[Box Backup-dev] Re: [Box Backup] Re: Block Sizes and Diffing

Ben Summers boxbackup-dev@fluffy.co.uk
Wed, 26 Sep 2007 12:24:53 +0100


Chris Wilson wrote:

>>> Is this related to chromi's diffing optimisation? Is he around to  
>>> help
>>> us?
>>
>> Chromi's work just optimised the original algorithm. There isn't very
>> much you can do to tweak this, but I'm not sure anything which has  
>> been
>> observed is a problem.
>
> I don't understand then why it chooses a different block size each  
> time,
> and the block sizes are highly variable.
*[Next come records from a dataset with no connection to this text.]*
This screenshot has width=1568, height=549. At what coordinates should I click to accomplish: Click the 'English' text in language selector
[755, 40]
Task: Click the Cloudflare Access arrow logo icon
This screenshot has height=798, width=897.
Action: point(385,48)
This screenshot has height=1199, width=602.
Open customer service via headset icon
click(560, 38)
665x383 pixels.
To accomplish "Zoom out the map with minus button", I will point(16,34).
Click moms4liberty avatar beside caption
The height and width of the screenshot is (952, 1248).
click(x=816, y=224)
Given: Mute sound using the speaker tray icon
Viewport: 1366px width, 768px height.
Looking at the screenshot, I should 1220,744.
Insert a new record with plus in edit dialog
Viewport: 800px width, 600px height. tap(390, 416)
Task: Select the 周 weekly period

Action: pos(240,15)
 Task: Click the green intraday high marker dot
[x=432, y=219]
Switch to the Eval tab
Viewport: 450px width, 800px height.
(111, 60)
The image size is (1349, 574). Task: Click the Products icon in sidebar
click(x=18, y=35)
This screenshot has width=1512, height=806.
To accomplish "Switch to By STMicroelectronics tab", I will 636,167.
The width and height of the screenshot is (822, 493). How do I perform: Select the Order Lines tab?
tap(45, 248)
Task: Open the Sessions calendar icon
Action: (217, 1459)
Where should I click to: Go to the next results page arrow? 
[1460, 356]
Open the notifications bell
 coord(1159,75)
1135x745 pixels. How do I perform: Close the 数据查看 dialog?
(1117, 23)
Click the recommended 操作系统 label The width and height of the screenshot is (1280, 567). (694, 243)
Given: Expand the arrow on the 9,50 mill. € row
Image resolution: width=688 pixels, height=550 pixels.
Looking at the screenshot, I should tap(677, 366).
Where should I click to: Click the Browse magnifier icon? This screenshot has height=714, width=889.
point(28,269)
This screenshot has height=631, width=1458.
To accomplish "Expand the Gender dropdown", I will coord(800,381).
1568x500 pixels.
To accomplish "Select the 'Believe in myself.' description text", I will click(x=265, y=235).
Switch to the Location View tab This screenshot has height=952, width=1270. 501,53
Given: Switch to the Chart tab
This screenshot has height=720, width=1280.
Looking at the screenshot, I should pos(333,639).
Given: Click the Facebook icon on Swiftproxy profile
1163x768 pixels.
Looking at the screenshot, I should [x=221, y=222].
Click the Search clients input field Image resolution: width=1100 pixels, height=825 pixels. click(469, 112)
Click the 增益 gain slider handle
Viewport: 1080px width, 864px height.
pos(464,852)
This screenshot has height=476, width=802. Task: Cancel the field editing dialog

Surely having to re-reead the
> same file 128 times to calculate the checksums of each block at the  
> 128
> most common block sizes isn't reasonable? Is there anything we can  
> do to
> reduce the number of block sizes in a file, or at least the number of
> times that the file is rescanned?
>
> I think I saw in the code a hard-coded limit on the number of block  
> sizes
> that it will check, based on the most frequently-occuring block  
> sizes in
> the file. But it allows up to 128 different block sizes (it find  
> the 128
> most common) which is still a lot of re-reads (not as bad as 1216, but
> still bad IMHO).
>
> I also don't understand why the block sizes aren't all powers of two,
> as the block-size selection algorithm seems to double the size every
> time, but that's probably because I'm misreading the code. If it  
> was true,
> then it should limit the number of block sizes in the file anyway.  
> In this
> case, there are probably no blocks larger than 4k, so the 12 powers
> of two up to 4096 should be the only 12 block sizes found, which  
> would be
> much more reasonable.

Consider a 128k text file which uses 4k blocks. Insert a character  
somewhere in the middle of a block, then back it up again. You've now  
got a gap which isn't covered by any of the existing blocks, and it's  
4097 bytes long. How can a non-standard block size be avoided without  
bandwidth inefficiency or knowledge of the key on the server side?  
What do you do when it gets lots of little inserts over hundreds of  
backup runs?

Benefits have costs. Tradeoffs have to be made.

Ben